* **Source extract**:
****************

Implement the RDMA nldev netlink interface for dumping detailed
CQ information.

Signed-off-by: Steve Wise <swise-7bPotxP6k4+P2YhJcF5u+vpXobYPEAuW@public.gmane.org>
---
 drivers/infiniband/core/nldev.c  | 172 +++++++++++++++++++++++++++++++++++++++
 include/uapi/rdma/rdma_netlink.h |   8 ++
 2 files changed, 180 insertions(+)

diff --git a/drivers/infiniband/core/nldev.c b/drivers/infiniband/core/nldev.c
index 13f5c46..34fb0d3 100644
--- a/drivers/infiniband/core/nldev.c
+++ b/drivers/infiniband/core/nldev.c
@@ -89,6 +89,11 @@
 	[RDMA_NLDEV_ATTR_RES_DEV_TYPE]		= { .type = NLA_U8 },
 	[RDMA_NLDEV_ATTR_RES_TRANSPORT_TYPE]	= { .type = NLA_U8 },
 	[RDMA_NLDEV_ATTR_RES_NETWORK_TYPE]	= { .type = NLA_U8 },
+	[RDMA_NLDEV_ATTR_RES_CQ]		= { .type = NLA_NESTED },
+	[RDMA_NLDEV_ATTR_RES_CQ_ENTRY]		= { .type = NLA_NESTED },
+	[RDMA_NLDEV_ATTR_RES_CQE]		= { .type = NLA_U32 },
+	[RDMA_NLDEV_ATTR_RES_USECNT]		= { .type = NLA_U64 },
+	[RDMA_NLDEV_ATTR_RES_POLL_CTX]		= { .type = NLA_U8 },
 };
 
 static int fill_nldev_handle(struct sk_buff *msg, struct ib_device *device)

****************

[Records from a collection]
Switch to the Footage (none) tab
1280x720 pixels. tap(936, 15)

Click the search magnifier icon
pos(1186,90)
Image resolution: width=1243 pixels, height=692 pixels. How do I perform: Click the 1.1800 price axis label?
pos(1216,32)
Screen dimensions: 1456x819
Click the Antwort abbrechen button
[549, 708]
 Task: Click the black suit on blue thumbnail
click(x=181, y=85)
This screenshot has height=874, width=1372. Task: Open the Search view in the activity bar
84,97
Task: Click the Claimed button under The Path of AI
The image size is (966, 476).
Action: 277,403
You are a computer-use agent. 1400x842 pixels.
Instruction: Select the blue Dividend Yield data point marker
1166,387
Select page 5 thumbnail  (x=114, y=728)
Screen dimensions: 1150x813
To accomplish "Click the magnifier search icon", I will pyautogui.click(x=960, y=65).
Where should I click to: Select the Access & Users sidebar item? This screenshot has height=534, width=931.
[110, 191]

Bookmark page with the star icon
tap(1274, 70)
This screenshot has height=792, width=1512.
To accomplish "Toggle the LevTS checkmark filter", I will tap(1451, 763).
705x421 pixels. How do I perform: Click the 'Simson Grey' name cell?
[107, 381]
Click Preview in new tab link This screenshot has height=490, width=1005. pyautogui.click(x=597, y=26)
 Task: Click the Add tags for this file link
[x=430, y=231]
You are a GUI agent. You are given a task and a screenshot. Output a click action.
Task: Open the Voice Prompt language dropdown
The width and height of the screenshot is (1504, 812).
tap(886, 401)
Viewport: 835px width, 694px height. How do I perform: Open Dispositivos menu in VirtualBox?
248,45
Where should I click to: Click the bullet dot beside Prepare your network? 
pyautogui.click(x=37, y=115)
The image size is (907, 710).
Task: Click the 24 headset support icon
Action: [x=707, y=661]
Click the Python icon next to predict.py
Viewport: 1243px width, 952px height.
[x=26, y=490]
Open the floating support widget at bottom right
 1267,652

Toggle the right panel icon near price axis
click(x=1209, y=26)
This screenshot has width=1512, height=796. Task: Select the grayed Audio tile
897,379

****************

* **Job 1**:
From the records, copy out the lines from the one containing "This screenshot has width=1512, height=796." through the end of the records, both ends included.
* **Job 2**:
Continue the RDMA netlink patch from the point where it stops.
These records are unrelated to the RDMA patch text.

* **Final answer 1**:
This screenshot has width=1512, height=796. Task: Select the grayed Audio tile
897,379

* **Final answer 2**:
@@ -396,6 +401,51 @@ static int fill_res_cm_id_entry(struct sk_buff *msg,
 	return -EMSGSIZE;
 }
 
+static int fill_res_cq_entry(struct sk_buff *msg,
+			     struct ib_cq *cq)
+{
+	struct rdma_restrack_entry *res = &cq->res;
+	struct nlattr *entry_attr;
+
+	entry_attr = nla_nest_start(msg, RDMA_NLDEV_ATTR_RES_CQ_ENTRY);
+	if (!entry_attr)
+		goto out;
+
+	if (nla_put_u32(msg, RDMA_NLDEV_ATTR_RES_CQE, cq->cqe))
+		goto err;
+	if (nla_put_u64_64bit(msg, RDMA_NLDEV_ATTR_RES_USECNT,
+			      atomic_read(&cq->usecnt), 0))
+		goto err;
+
+	/* Poll context is only valid for kernel CQs */
+	if (rdma_is_kernel_res(res) &&
+	    nla_put_u8(msg, RDMA_NLDEV_ATTR_RES_POLL_CTX, cq->poll_ctx))
+		goto err;
+
+	/*
+	 * Existence of task means that it is user CQ and netlink
+	 * user is invited to go and read /proc/PID/comm to get name
+	 * of the task file and res->task_com should be NULL.
+	 */
+	if (rdma_is_kernel_res(res)) {
+		if (nla_put_string(msg, RDMA_NLDEV_ATTR_RES_KERN_NAME,
+				   res->kern_name))
+			goto err;
+	} else {
+		if (nla_put_u32(msg, RDMA_NLDEV_ATTR_RES_PID,
+				task_pid_vnr(res->task)))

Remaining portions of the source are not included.